▶ [WHAT TO DO]
(A) Extract the span of the passage on topological data analysis that runs from "A recent breakthrough" to "so-called persistence diagram.", keeping every word unchanged.
(B) Please render this sentence from the passage on topological data analysis into Spanish: "A recent breakthrough in TDA [1,2,3] is the ability to differentiate through topological descriptors, using an appropriate notion of (sub)gradient."

TDA [14] is a field of data science that gained a lot of attention during the last few years due to its ability to generate new descriptors and features for data sets (such as persistence diagrams and Mapper complexes), which encode topological information---for instance, the number and sizes of topological structures in the data, including, e.g., connected components, loops and cavities---that is usually complementary to traditional features, and can thus greatly improve performances of standard methods in Machine Learning. Moreover, as TDA is firmly rooted in algebraic topology, its descriptors enjoy many properties, such as being invariant to any continuous deformations, as well as being robust to potentially non-linear noise, as proved by the celebrated stability theorem [13].
A recent breakthrough in TDA [1,2,3] is the ability to differentiate through topological descriptors, using an appropriate notion of (sub)gradient. This has found many applications, including the definition of new losses based on topology for training neural networks [4], or the automatic optimization of TDA parameters (instead of using fixed ones a priori) [5], but is currently limited to one TDA descriptor only, the so-called persistence diagram.

▶ [DATA SHOWN]
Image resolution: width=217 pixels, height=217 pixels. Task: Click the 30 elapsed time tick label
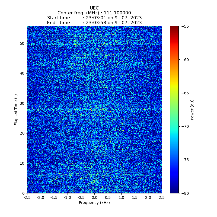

▶ [EXERCISE RESULTS]
(A)
A recent breakthrough in TDA [1,2,3] is the ability to differentiate through topological descriptors, using an appropriate notion of (sub)gradient. This has found many applications, including the definition of new losses based on topology for training neural networks [4], or the automatic optimization of TDA parameters (instead of using fixed ones a priori) [5], but is currently limited to one TDA descriptor only, the so-called persistence diagram.

(B) Un avance reciente en TDA [1,2,3] es la capacidad de diferenciar a través de descriptores topológicos, utilizando una noción adecuada de (sub)gradiente.